La industria es un pilar fundamental del desarrollo nacional. Genera empleo de calidad, impulsa la innovación, agrega valor a la producción y fortalece las economías regionales. Por ello, merece ser escuchada con respeto, independientemente de las diferencias que puedan existir.
Reafirmamos nuestra vocación de diálogo institucional y convocamos a todos los actores públicos y privados a sostener un intercambio basado en el respeto mutuo, los datos objetivos y la búsqueda de consensos que permitan construir una Argentina con más producción, inversión y trabajo.
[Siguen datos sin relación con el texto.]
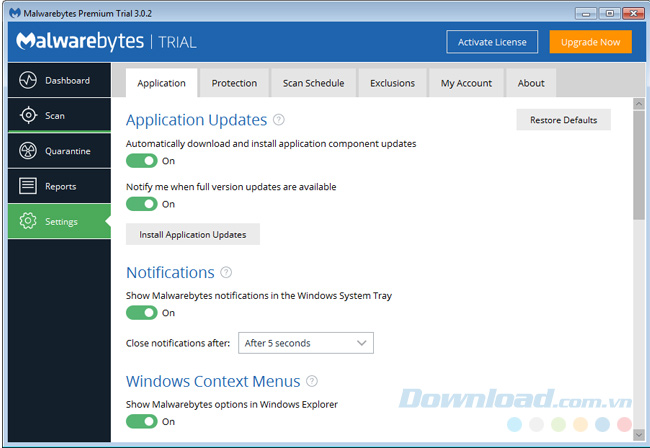The height and width of the screenshot is (448, 650).
Task: Click help icon beside Notifications heading
Action: pos(226,272)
La industria no necesita agravios. Necesita políticas que promuevan el desarrollo y un diálogo serio entre el sector público y el sector privado".
Qué dijo Caputo
El pronunciamiento de la Federación Industrial de Santa Fe (Fisfe) se conoció después de las declaraciones del ministro de Economía durante una exposición ante agentes del mercado, donde defendió el rumbo económico del gobierno y la reforma de la Carta Orgánica del Banco Central.
En ese marco, el funcionario cuestionó con dureza a quienes sostienen que el crecimiento de sectores como el agro perjudica a la industria y calificó de "tarados" a quienes realizan ese tipo de planteos.
Además, afirmó que entre 2011 y 2023 la actividad industrial cayó un 10% pese a los subsidios y utilizó esos datos para respaldar la política económica oficial.